Benefits of digesters
There are at least two ways that a farm digester operator can generate revenue by burning biogas that contains methane. One way is to sell carbon credits. Such sales are generally handled through a third-party intermediary aggregator firm that audits the digester initially to verify the methane quantity and aggregates those quantities into an account that is sold to a buyer who has committed to some level of greenhouse gas reduction. The aggregator then monitors performance over some agreed-upon contract period.
Another way of generating revenue is by marketing renewable energy credits (RECs) to an electrical utility that is under mandate to generate part of their electricity from renewable sources. In Minnesota, for example, utilities must obtain at least 25 percent from renewable sources by 2025.
The REC value would typically be negotiated as part of the power purchase agreement between the utility and the digester operator. More stringent water quality regulations are also pressuring livestock operations to minimize nonpoint nutrient losses and in the future may also offer nutrient credit trading opportunities to generate additional revenue.
Rather than using the biogas to generate electricity, a few digester systems are beginning to upgrade the biogas to natural gas standards and trucking or piping it to off-site industrial users.

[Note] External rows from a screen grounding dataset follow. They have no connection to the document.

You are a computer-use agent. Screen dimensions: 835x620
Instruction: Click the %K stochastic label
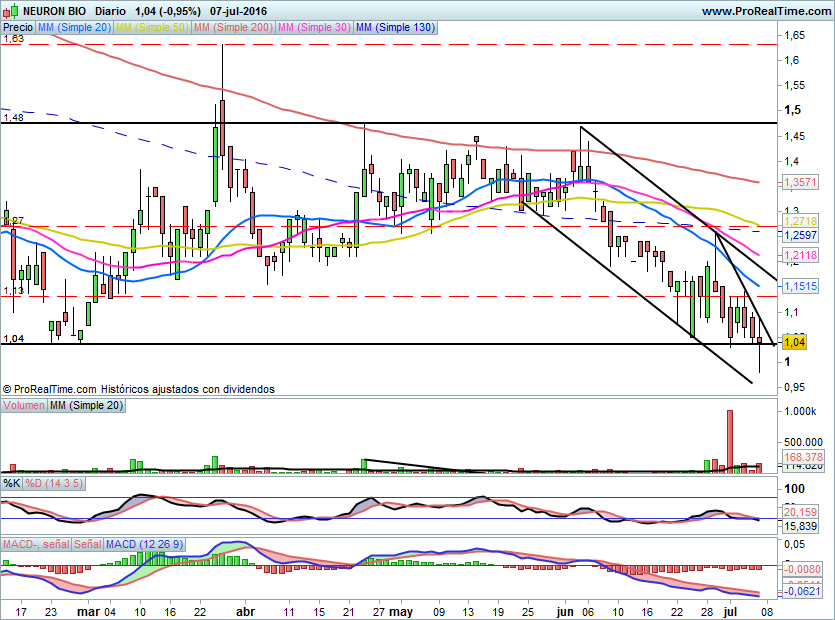click(12, 484)
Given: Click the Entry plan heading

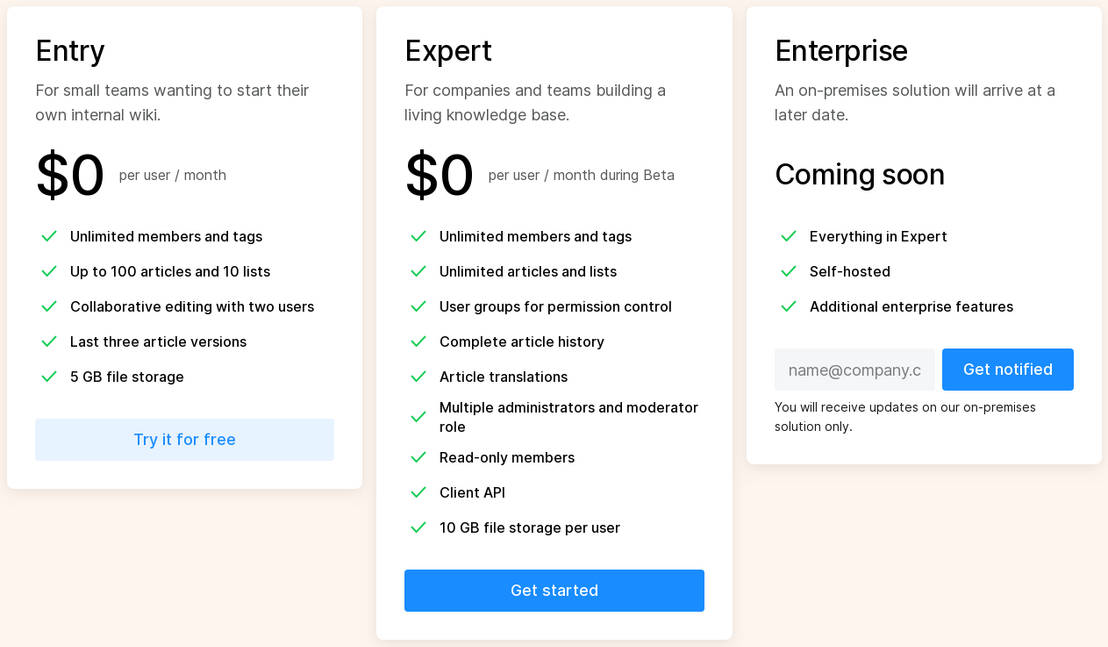Looking at the screenshot, I should [x=70, y=51].
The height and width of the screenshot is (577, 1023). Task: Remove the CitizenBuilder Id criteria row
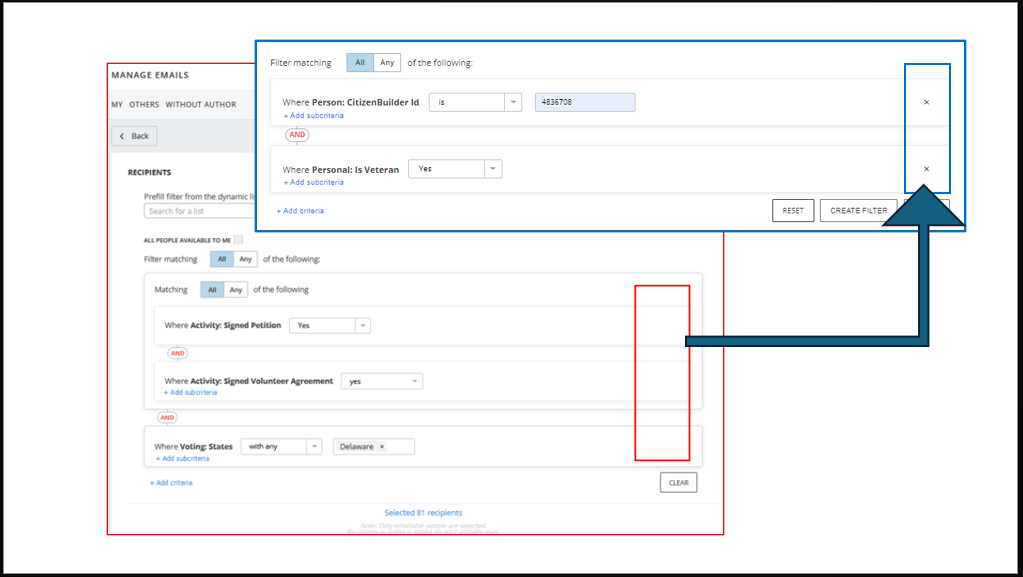(x=926, y=102)
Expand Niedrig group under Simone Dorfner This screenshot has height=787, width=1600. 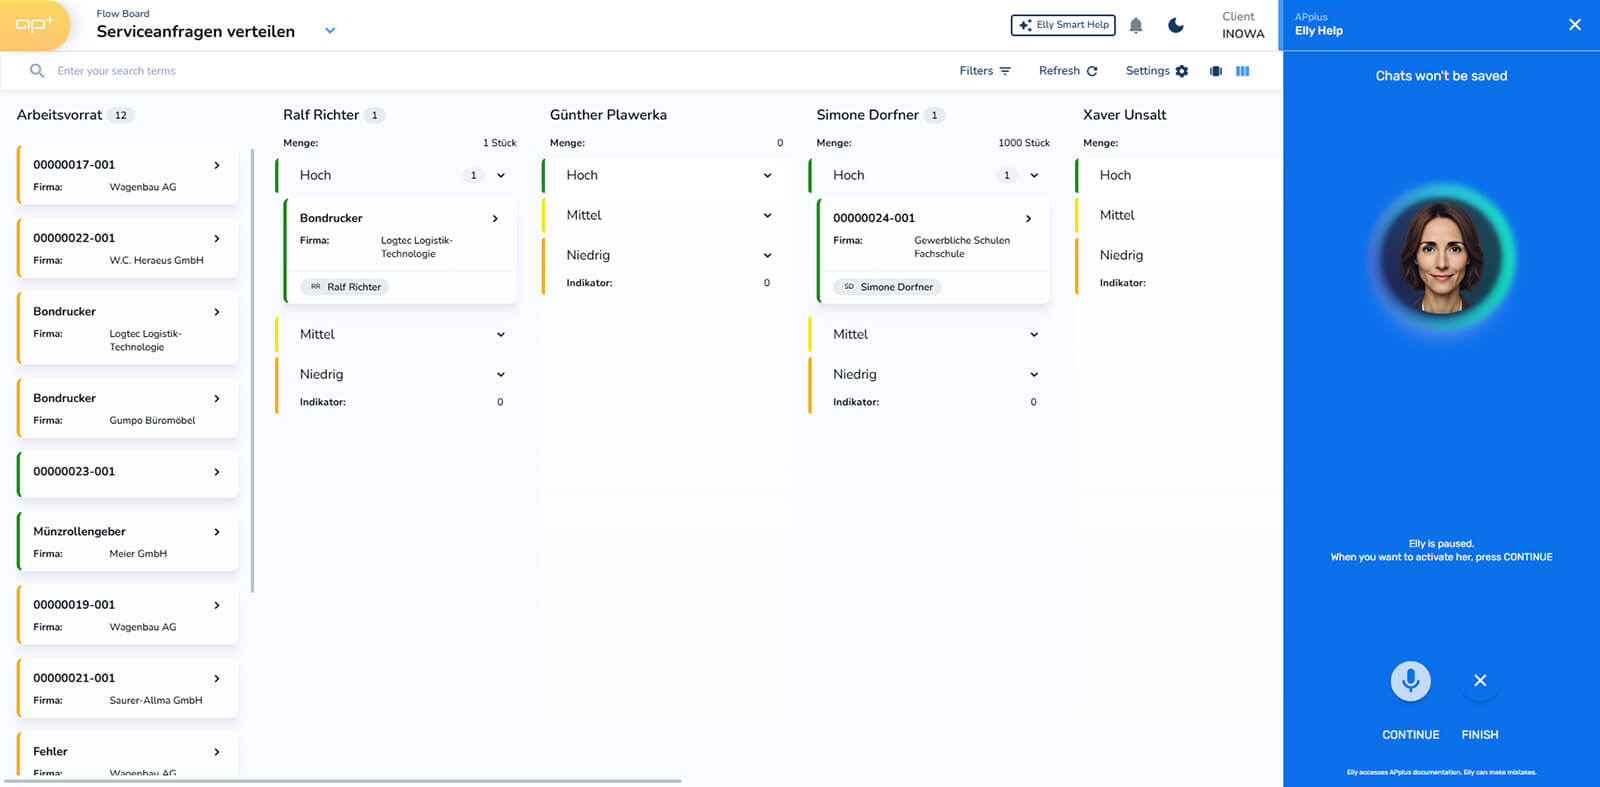pyautogui.click(x=1034, y=374)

One U.S. digester operator is following Sweden’s lead by powering milk trucks with compressed biogas.
Digestion itself has little effect on the nutrient content of manure, but integrated nutrient removal systems have been proposed that would use digester energy to power other equipment that would divert nutrients away from land application to other uses that have less impact on water quality.
In addition to generating renewable energy, anaerobic digestion leads to reduced odor pollution, fewer pathogens, and reduced biochemical oxygen demand. Digestion stabilizes the volatile organic compounds that remain in the manure so that they can be land-applied with fewer objectionable odors; so many farm digesters have been installed to address neighbors’ complaints.
Nutrients do not disappear in a digester, although some may settle out. Organic nitrogen is converted to ammonium during digestion, so the ammonium level in the digestate typically rises. This conversion may make the nitrogen more rapidly available to the crop once land applied, which may offer opportunities to change application rates and timing.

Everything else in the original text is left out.